Serangan terjadi di Bandara Internasional Diori Hamani dekat ibu kota Niger, Niamey, pada malam hari. Sebanyak 20 penyerang tewas dan empat personel militer Niger terluka dalam insiden yang berlangsung sekitar 30 menit ini.

Suara ledakan keras dan tembakan berkepanjangan terdengar selama serangan berlangsung. Setelah kejadian, 11 orang ditangkap, termasuk seorang warga Prancis di antara para penyerang yang tewas.

Kelompok Islamic State mengaku bertanggung jawab atas serangan ini melalui sayap informasinya, Amaq. Mereka menyebut target serangan adalah pangkalan militer yang digunakan oleh tentara Niger.

Menurut laporan, bandara mengalami kerusakan besar meski tidak mengungkap jumlah korban jiwa dari pihak mereka. Sistem pertahanan udara Niger berhasil menanggapi serangan dengan menembak proyektil yang masuk.

Operasional bandara kembali normal keesokan harinya. Pejabat Niger memberi kredit kepada pasukan militer Rusia atas keberhasilan menggagalkan serangan tersebut.

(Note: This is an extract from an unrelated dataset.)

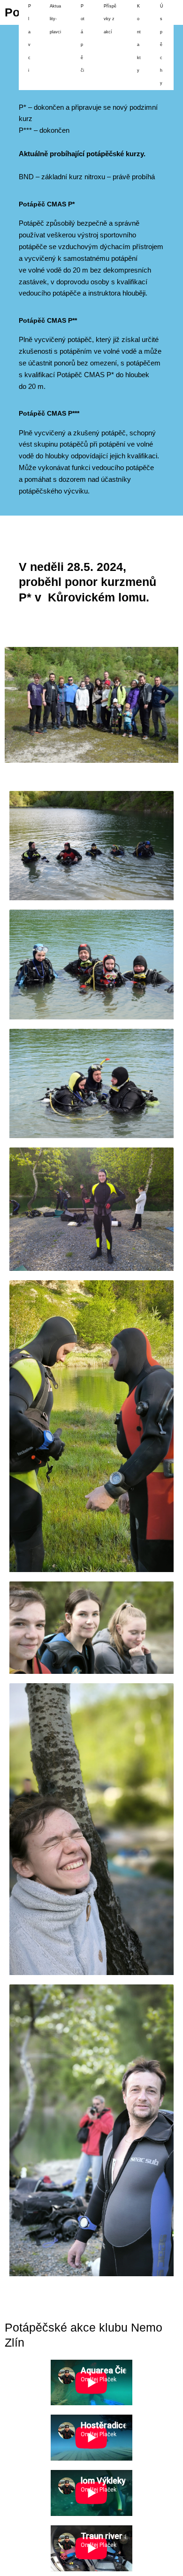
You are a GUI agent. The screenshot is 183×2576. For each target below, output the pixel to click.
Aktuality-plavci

Jenderal Abdourahamane Tiani, penguasa Niger hasil kudeta militer pada pertengahan tahun lalu, menuduh presiden Prancis, Benin, dan Pantai Gading bertanggung jawab atas serangan tersebut. Tuduhan itu disampaikan tanpa bukti konkret.

Tiani mengancam akan melakukan pembalasan dan menyatakan, “Kami telah mendengar mereka menggonggong. Mereka harus siap mendengar raungan kami.” Pernyataan ini menunjukkan ketegangan politik yang sedang berlangsung.

Hubungan Niger dengan Prancis dan beberapa negara tetangga sedang memburuk. Tiani menilai beberapa negara tersebut bertindak sebagai proxy Prancis di kawasan.

Sebaliknya, Niger memperkuat hubungan dengan Rusia yang membantu militer Niger melawan pemberontakan kelompok al-Qaida dan ISIS. Hubungan ini penting dalam konteks keamanan regional.

Niger, bersama Mali dan Burkina Faso, menghadapi pemberontakan yang mengakibatkan ribuan kematian dan jutaan pengungsi. Ketiga negara ini membentuk Aliansi Negara Sahel sebagai respons.

Aliansi ini melibatkan kerja sama dengan Rusia dan sekaligus memutus hubungan militer dengan Prancis. Langkah ini menunjukkan pergeseran geopolitik di wilayah Sahel yang rentan konflik.